Kwitt: Geld mit dem Smartphone senden
Unter dem gemeinsamen Markennamen bieten nun die Volksbanken und Raiffeisenbanken und die Sparkassen die Bezahllösung Kwitt an, mit denen sie sich gegenseitig Geld senden und anfordern können.
Wer Onlinebanking-Kunde bei einer teilnehmenden Volksbank, Raiffeisenbank oder Sparkasse ist und seine Banking-App installiert hat, kann den Bezahlservice über sein Smartphone nutzen.

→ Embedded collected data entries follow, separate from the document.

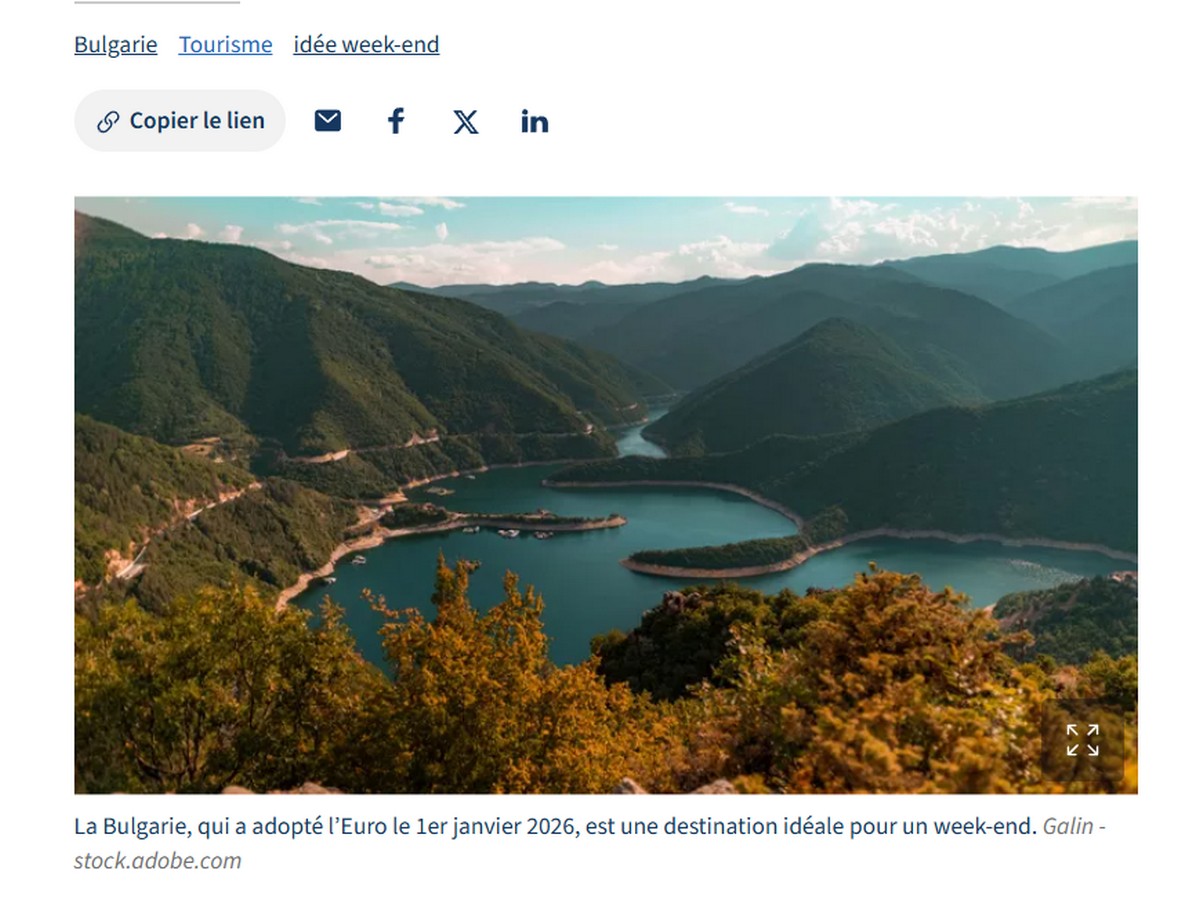
Task: Share the article by email icon
Action: coord(328,121)
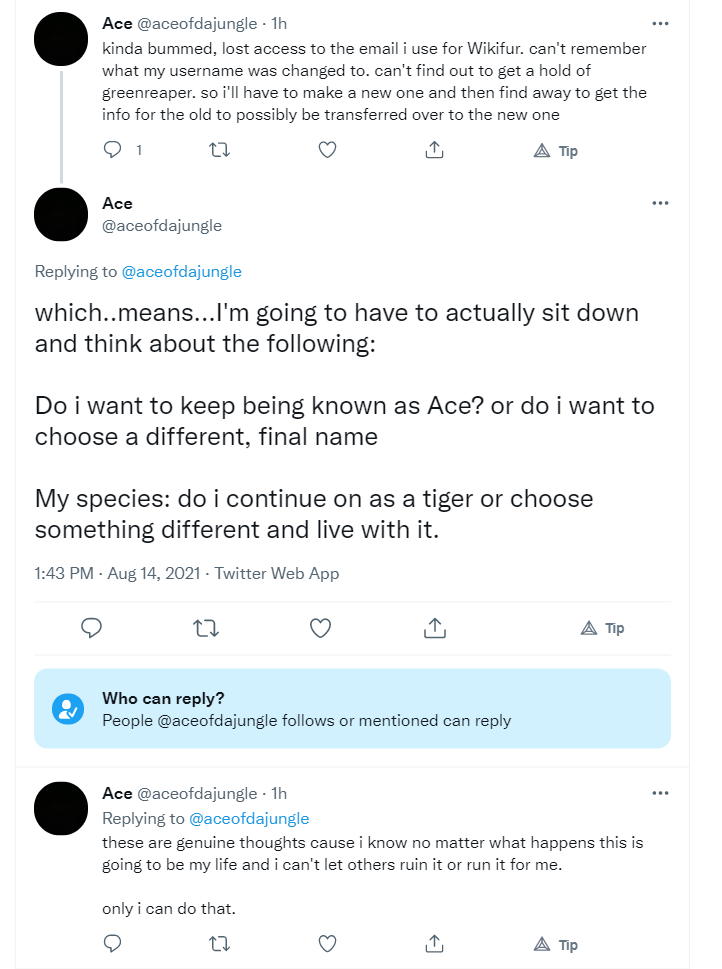Viewport: 722px width, 969px height.
Task: Like the main tweet about choosing a name
Action: (320, 628)
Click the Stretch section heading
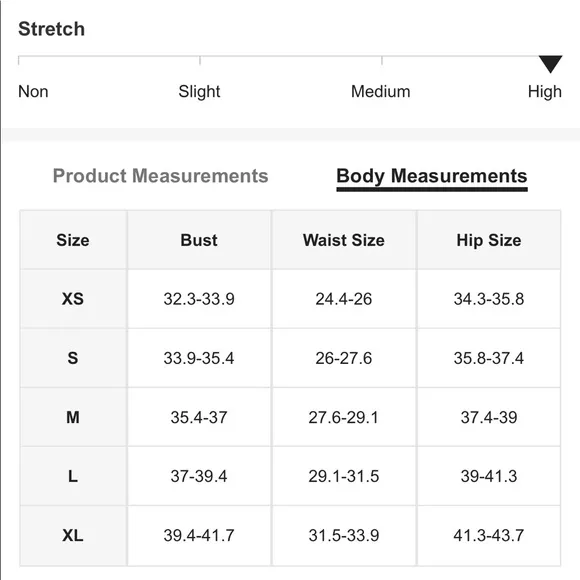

Es muss lediglich der Kwitt-Dienst in der App aktiviert werden.
Der Verlauf beim Kwitt-Verfahren ist mit einem sms-Versand vergleichbar: Statt der direkten IBAN-Eingabe wird der Empfänger in der Kontaktliste des Smartphones angeklickt, der Betrag erfasst und der Senden-Button aktiviert – fertig.
Optional kann die Zahlung um eine Chatnachricht oder ein Foto ganz im Stil eines Messengerdienstes ergänzt werden. Bei Beträgen unter 30 Euro erfolgen Zahlungen in der Regel ohne TAN-Eingabe. Bankkunden können zudem ihre Kontakte via App zur Teilnahme am Kwitt-Verfahren einladen.
Kwitt ist grundsätzlich offen für Kooperationen mit weiteren Handybezahlverfahren; sowohl aus der Kreditwirtschaft wie auch von bankunabhängigen Anbietern. Ziel ist, dass auch deren Kunden die Kwitt-Zahlanwendung aktiv mitnutzen können.